Work request:
All that is needed is the listing, transcribed exactly and in full.

══════

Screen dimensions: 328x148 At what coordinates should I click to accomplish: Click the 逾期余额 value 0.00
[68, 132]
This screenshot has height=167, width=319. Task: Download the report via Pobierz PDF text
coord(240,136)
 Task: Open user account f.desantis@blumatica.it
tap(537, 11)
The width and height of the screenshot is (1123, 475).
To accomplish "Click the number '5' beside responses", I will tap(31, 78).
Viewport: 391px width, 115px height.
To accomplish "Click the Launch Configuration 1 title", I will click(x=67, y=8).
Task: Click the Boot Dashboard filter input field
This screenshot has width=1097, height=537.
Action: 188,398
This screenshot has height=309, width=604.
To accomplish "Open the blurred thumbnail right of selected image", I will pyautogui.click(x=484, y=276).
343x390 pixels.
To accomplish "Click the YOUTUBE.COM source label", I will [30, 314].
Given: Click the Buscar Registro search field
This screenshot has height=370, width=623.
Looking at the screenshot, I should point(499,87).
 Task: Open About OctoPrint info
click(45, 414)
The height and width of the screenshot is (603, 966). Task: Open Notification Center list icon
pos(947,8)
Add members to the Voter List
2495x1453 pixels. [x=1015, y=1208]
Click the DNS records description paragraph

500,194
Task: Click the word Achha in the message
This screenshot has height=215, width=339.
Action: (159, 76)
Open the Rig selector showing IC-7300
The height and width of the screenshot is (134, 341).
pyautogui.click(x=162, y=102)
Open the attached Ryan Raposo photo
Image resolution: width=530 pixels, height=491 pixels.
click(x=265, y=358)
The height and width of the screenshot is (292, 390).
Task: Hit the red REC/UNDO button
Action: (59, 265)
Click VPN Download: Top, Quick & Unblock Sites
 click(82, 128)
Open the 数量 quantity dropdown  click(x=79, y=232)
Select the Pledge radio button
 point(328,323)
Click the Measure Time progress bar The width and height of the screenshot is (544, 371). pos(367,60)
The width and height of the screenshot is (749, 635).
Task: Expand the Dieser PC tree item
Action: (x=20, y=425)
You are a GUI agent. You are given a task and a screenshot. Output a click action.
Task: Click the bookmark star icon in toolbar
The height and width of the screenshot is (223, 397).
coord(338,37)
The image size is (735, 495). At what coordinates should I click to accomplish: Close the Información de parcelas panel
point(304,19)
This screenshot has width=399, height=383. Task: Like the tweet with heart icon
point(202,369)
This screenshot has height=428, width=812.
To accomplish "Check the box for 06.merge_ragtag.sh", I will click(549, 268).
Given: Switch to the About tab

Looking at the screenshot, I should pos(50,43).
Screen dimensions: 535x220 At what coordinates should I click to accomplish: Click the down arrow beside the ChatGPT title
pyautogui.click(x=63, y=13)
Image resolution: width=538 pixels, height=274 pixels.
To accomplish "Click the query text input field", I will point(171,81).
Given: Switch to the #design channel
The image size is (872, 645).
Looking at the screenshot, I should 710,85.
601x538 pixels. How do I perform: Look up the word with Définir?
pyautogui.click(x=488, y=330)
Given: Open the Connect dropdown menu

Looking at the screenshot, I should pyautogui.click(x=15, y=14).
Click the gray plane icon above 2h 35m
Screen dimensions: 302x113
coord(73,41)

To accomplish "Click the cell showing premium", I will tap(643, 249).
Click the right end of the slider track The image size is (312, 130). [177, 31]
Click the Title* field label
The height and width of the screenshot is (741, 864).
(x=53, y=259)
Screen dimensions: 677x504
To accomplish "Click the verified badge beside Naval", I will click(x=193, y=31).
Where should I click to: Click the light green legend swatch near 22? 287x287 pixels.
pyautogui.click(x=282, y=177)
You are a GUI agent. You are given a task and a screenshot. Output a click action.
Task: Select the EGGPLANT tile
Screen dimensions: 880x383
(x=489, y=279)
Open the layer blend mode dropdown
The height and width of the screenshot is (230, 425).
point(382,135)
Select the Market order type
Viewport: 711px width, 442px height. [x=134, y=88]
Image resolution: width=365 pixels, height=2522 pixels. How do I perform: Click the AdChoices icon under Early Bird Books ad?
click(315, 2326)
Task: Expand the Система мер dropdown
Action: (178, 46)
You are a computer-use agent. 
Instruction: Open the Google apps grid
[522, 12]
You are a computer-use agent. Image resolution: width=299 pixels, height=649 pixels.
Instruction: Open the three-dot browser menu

══════

Task result:
Screen dimensions: 328x148 At what coordinates should I click to accomplish: Click the 逾期余额 value 0.00
[68, 132]
This screenshot has height=167, width=319. Task: Download the report via Pobierz PDF text
coord(240,136)
 Task: Open user account f.desantis@blumatica.it
tap(537, 11)
The width and height of the screenshot is (1123, 475).
To accomplish "Click the number '5' beside responses", I will tap(31, 78).
Viewport: 391px width, 115px height.
To accomplish "Click the Launch Configuration 1 title", I will click(x=67, y=8).
Task: Click the Boot Dashboard filter input field
This screenshot has width=1097, height=537.
Action: 188,398
This screenshot has height=309, width=604.
To accomplish "Open the blurred thumbnail right of selected image", I will pyautogui.click(x=484, y=276).
343x390 pixels.
To accomplish "Click the YOUTUBE.COM source label", I will [30, 314].
Given: Click the Buscar Registro search field
This screenshot has height=370, width=623.
Looking at the screenshot, I should point(499,87).
 Task: Open About OctoPrint info
click(45, 414)
The height and width of the screenshot is (603, 966). Task: Open Notification Center list icon
pos(947,8)
Add members to the Voter List
2495x1453 pixels. [x=1015, y=1208]
Click the DNS records description paragraph

500,194
Task: Click the word Achha in the message
This screenshot has height=215, width=339.
Action: (159, 76)
Open the Rig selector showing IC-7300
The height and width of the screenshot is (134, 341).
pyautogui.click(x=162, y=102)
Open the attached Ryan Raposo photo
Image resolution: width=530 pixels, height=491 pixels.
click(x=265, y=358)
The height and width of the screenshot is (292, 390).
Task: Hit the red REC/UNDO button
Action: (59, 265)
Click VPN Download: Top, Quick & Unblock Sites
 click(82, 128)
Open the 数量 quantity dropdown  click(x=79, y=232)
Select the Pledge radio button
 point(328,323)
Click the Measure Time progress bar The width and height of the screenshot is (544, 371). pos(367,60)
The width and height of the screenshot is (749, 635).
Task: Expand the Dieser PC tree item
Action: (x=20, y=425)
You are a GUI agent. You are given a task and a screenshot. Output a click action.
Task: Click the bookmark star icon in toolbar
The height and width of the screenshot is (223, 397).
coord(338,37)
The image size is (735, 495). At what coordinates should I click to accomplish: Close the Información de parcelas panel
point(304,19)
This screenshot has width=399, height=383. Task: Like the tweet with heart icon
point(202,369)
This screenshot has height=428, width=812.
To accomplish "Check the box for 06.merge_ragtag.sh", I will click(549, 268).
Given: Switch to the About tab

Looking at the screenshot, I should pos(50,43).
Screen dimensions: 535x220 At what coordinates should I click to accomplish: Click the down arrow beside the ChatGPT title
pyautogui.click(x=63, y=13)
Image resolution: width=538 pixels, height=274 pixels.
To accomplish "Click the query text input field", I will point(171,81).
Given: Switch to the #design channel
The image size is (872, 645).
Looking at the screenshot, I should 710,85.
601x538 pixels. How do I perform: Look up the word with Définir?
pyautogui.click(x=488, y=330)
Given: Open the Connect dropdown menu

Looking at the screenshot, I should pyautogui.click(x=15, y=14).
Click the gray plane icon above 2h 35m
Screen dimensions: 302x113
coord(73,41)

To accomplish "Click the cell showing premium", I will tap(643, 249).
Click the right end of the slider track The image size is (312, 130). [177, 31]
Click the Title* field label
The height and width of the screenshot is (741, 864).
(x=53, y=259)
Screen dimensions: 677x504
To accomplish "Click the verified badge beside Naval", I will click(x=193, y=31).
Where should I click to: Click the light green legend swatch near 22? 287x287 pixels.
pyautogui.click(x=282, y=177)
You are a GUI agent. You are given a task and a screenshot. Output a click action.
Task: Select the EGGPLANT tile
Screen dimensions: 880x383
(x=489, y=279)
Open the layer blend mode dropdown
The height and width of the screenshot is (230, 425).
point(382,135)
Select the Market order type
Viewport: 711px width, 442px height. [x=134, y=88]
Image resolution: width=365 pixels, height=2522 pixels. How do I perform: Click the AdChoices icon under Early Bird Books ad?
click(315, 2326)
Task: Expand the Система мер dropdown
Action: (178, 46)
You are a computer-use agent. 
Instruction: Open the Google apps grid
[522, 12]
You are a computer-use agent. Image resolution: width=299 pixels, height=649 pixels.
Instruction: Open the three-dot browser menu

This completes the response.